## Instructions for the task
Your task is to give the entries back exactly, leaving nothing out.

[Saved data entries]
_____
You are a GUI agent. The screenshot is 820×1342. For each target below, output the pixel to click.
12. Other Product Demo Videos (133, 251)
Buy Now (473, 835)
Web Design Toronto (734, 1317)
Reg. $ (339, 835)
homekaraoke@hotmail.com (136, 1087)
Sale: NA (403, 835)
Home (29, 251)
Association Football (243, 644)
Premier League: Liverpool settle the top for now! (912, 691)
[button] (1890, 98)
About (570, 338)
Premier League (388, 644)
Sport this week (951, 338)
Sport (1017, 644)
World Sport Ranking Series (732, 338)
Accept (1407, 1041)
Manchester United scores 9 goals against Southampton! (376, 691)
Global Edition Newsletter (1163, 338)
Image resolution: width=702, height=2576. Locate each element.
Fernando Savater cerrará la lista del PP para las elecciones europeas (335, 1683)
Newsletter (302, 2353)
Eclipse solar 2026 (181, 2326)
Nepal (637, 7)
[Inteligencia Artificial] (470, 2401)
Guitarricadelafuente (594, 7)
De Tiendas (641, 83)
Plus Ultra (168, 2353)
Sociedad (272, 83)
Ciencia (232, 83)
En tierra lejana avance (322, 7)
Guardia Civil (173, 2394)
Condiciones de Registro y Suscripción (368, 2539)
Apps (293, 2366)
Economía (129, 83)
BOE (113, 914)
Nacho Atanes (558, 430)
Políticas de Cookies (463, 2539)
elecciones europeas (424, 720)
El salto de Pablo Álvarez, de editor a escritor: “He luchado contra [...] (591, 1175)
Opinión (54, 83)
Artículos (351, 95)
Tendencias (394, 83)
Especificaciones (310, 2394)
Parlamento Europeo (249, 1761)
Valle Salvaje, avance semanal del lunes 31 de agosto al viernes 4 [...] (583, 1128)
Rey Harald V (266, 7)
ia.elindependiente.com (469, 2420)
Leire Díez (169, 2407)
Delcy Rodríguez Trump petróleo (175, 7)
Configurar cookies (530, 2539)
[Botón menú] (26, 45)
_____
## Reply to the exercise
You are a GUI agent. The screenshot is 820×1342. For each target below, output the pixel to click.
12. Other Product Demo Videos (133, 251)
Buy Now (473, 835)
Web Design Toronto (734, 1317)
Reg. $ (339, 835)
homekaraoke@hotmail.com (136, 1087)
Sale: NA (403, 835)
Home (29, 251)
Association Football (243, 644)
Premier League: Liverpool settle the top for now! (912, 691)
[button] (1890, 98)
About (570, 338)
Premier League (388, 644)
Sport this week (951, 338)
Sport (1017, 644)
World Sport Ranking Series (732, 338)
Accept (1407, 1041)
Manchester United scores 9 goals against Southampton! (376, 691)
Global Edition Newsletter (1163, 338)
Image resolution: width=702, height=2576. Locate each element.
Fernando Savater cerrará la lista del PP para las elecciones europeas (335, 1683)
Newsletter (302, 2353)
Eclipse solar 2026 (181, 2326)
Nepal (637, 7)
[Inteligencia Artificial] (470, 2401)
Guitarricadelafuente (594, 7)
De Tiendas (641, 83)
Plus Ultra (168, 2353)
Sociedad (272, 83)
Ciencia (232, 83)
En tierra lejana avance (322, 7)
Guardia Civil (173, 2394)
Condiciones de Registro y Suscripción (368, 2539)
Apps (293, 2366)
Economía (129, 83)
BOE (113, 914)
Nacho Atanes (558, 430)
Políticas de Cookies (463, 2539)
elecciones europeas (424, 720)
El salto de Pablo Álvarez, de editor a escritor: “He luchado contra [...] (591, 1175)
Opinión (54, 83)
Artículos (351, 95)
Tendencias (394, 83)
Especificaciones (310, 2394)
Parlamento Europeo (249, 1761)
Valle Salvaje, avance semanal del lunes 31 de agosto al viernes 4 [...] (583, 1128)
Rey Harald V (266, 7)
ia.elindependiente.com (469, 2420)
Leire Díez (169, 2407)
Delcy Rodríguez Trump petróleo (175, 7)
Configurar cookies (530, 2539)
[Botón menú] (26, 45)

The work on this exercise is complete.